How do you make money/or how are you compensated?

We’re paid hourly based on the number of flight hours. We’re paid per flight hour, and that has a minimum. The minimum pay is 70 hours a month, so if we fly between one and 70 hours, it’s the same pay.

I like the anonymity of being a pilot. We just go to work. We don’t have a boss, no one looks over our shoulder, no one checks our work. You just go to work and you’re part of a crew. On my airplane, it’s me and a first officer, and then two flight attendants and basically, that’s who you interact with. We don’t have anybody calling us and seeing how we’re doing. We just fly our trips. It’s really nice.

Then above 70, each hour’s paid at time and a half of what the original pay was. I make $84 an hour up to 70 hours, then $128 an hour past 70 hours. And a typical month has 85 hours of flying time.
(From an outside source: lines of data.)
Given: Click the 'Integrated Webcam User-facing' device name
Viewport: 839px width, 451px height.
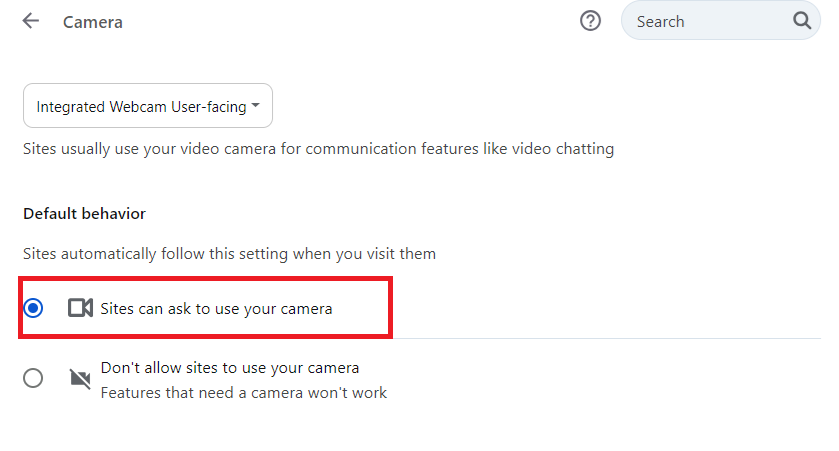Looking at the screenshot, I should [140, 106].
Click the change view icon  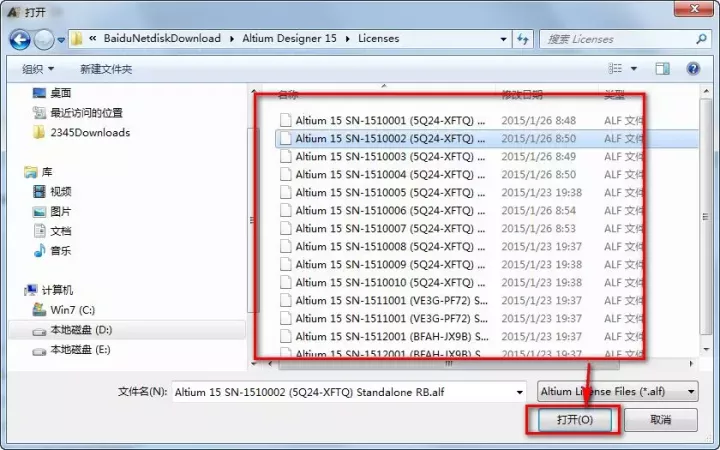[x=615, y=69]
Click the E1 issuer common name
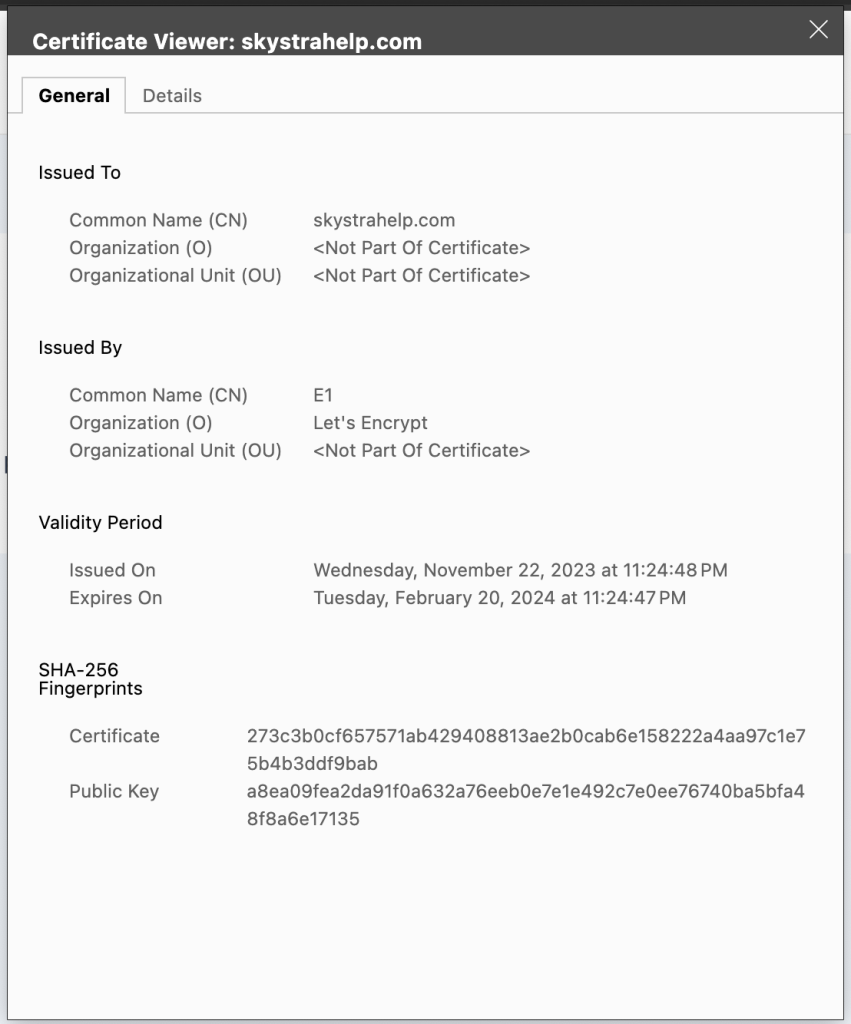Viewport: 851px width, 1024px height. [323, 395]

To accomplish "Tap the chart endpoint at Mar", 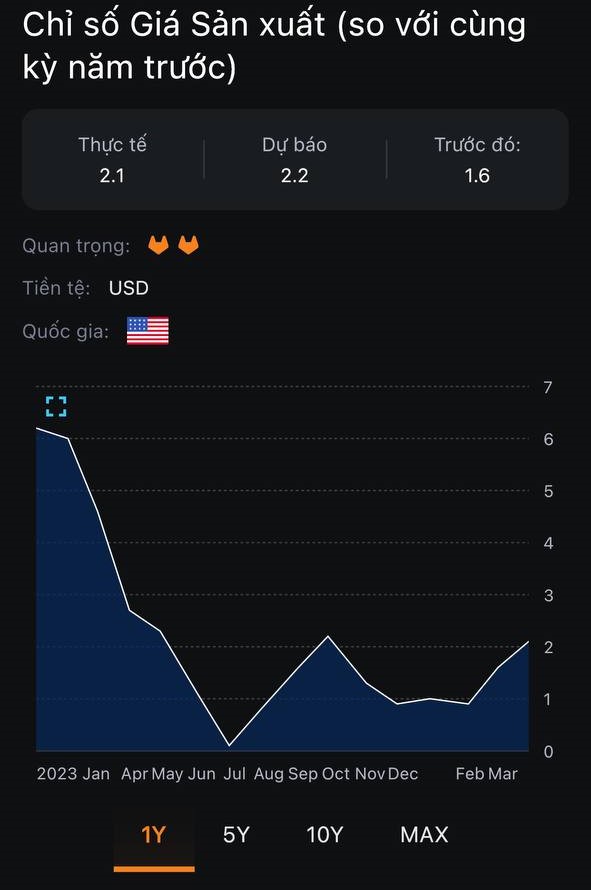I will [x=528, y=642].
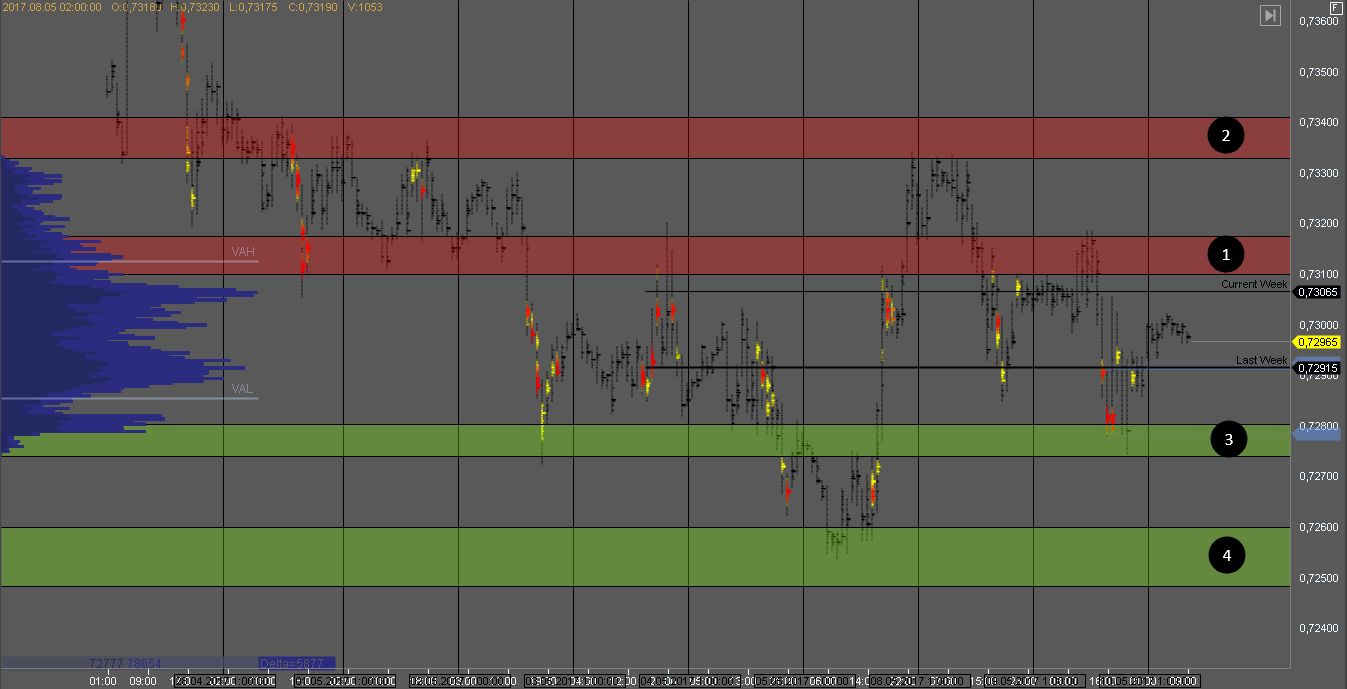
Task: Click the black circle marker numbered 2
Action: click(1225, 135)
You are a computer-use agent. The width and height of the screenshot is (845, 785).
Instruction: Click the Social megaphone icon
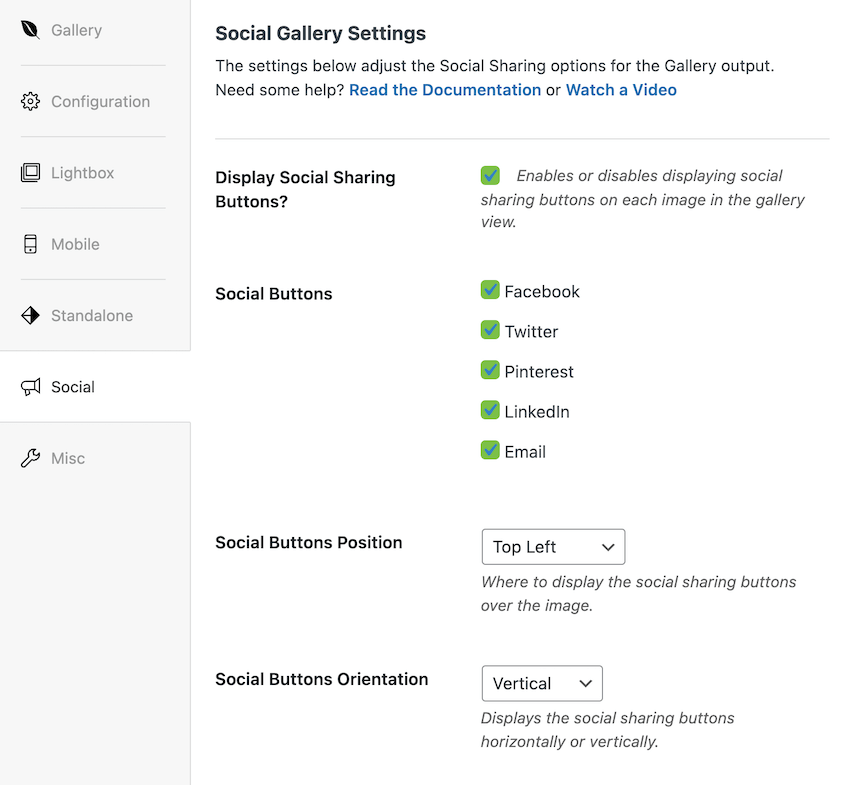30,387
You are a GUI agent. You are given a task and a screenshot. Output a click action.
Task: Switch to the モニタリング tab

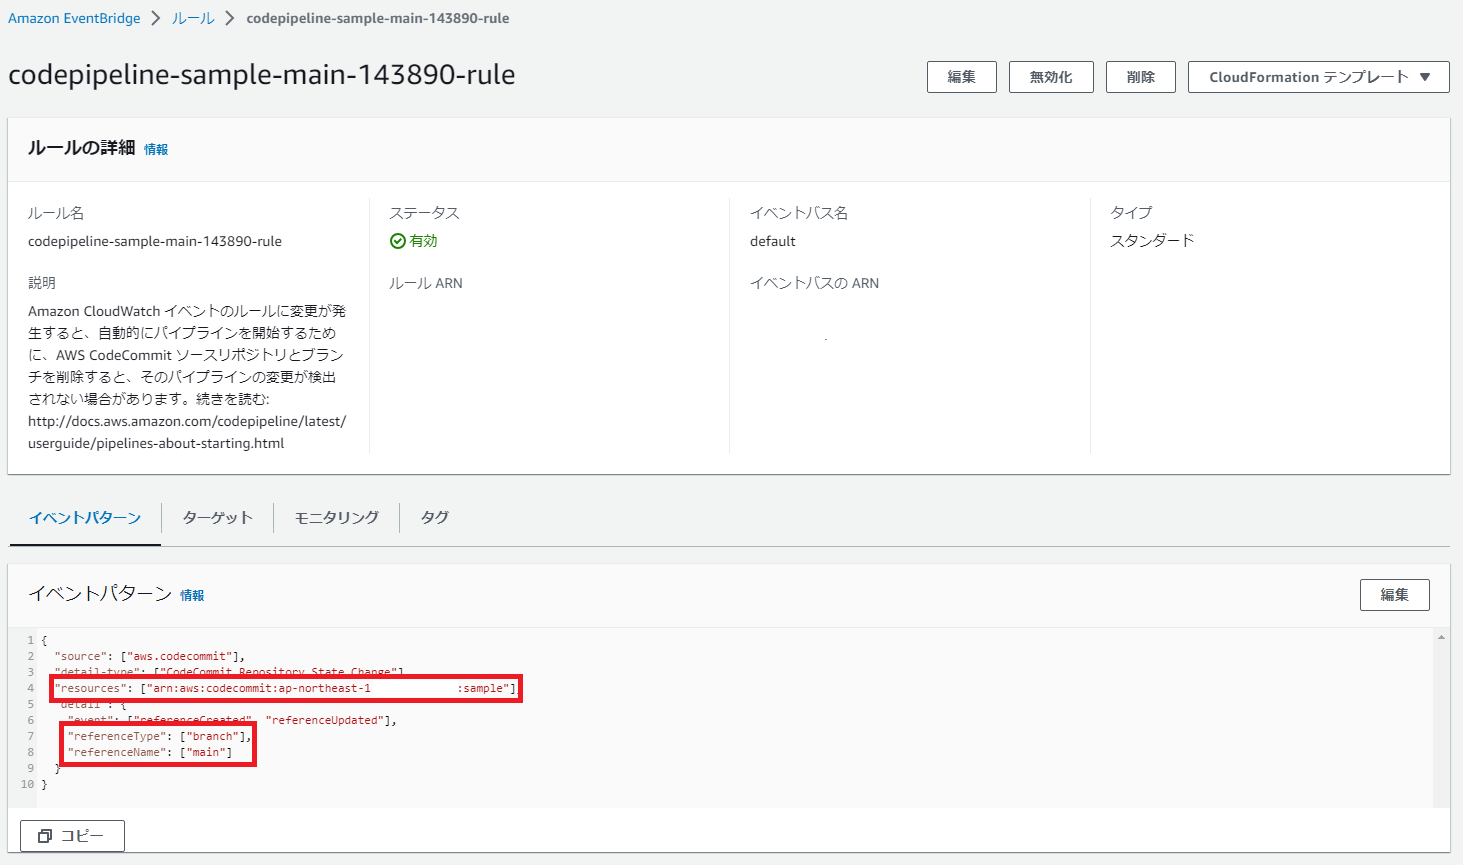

How much money do you make?

I’ve been here for two years and I average about $100,000.

What education or skills are needed to do this?

Most airlines prefer a four-year degree with no set recommendation of what that degree is in. So, in other words, they don’t care what they degree is in. They just want to see that you’ve completed a four-year institution. And then the flying, of course, is the second part of that. You just have to go through the training, and the accumulation of flight time and hours, and gaining the experience.

What is most challenging about what you do?

I would say the most challenging thing is staying proficient in all of the aspects of the job, and that includes like simulator training every six months that Captains go through. It’s a constant learning environment, which requires constant dedication. You don’t just get this job and it’s like, “Okay, I got it. I’ve made it.” It’s constant learning, you’re always trying to increase your knowledge.

What is most rewarding?

It’s the best office in the world, there’s just something about it. The schedule flexibility and the ability just to see the world. Traveling is an awesome, awesome part of it.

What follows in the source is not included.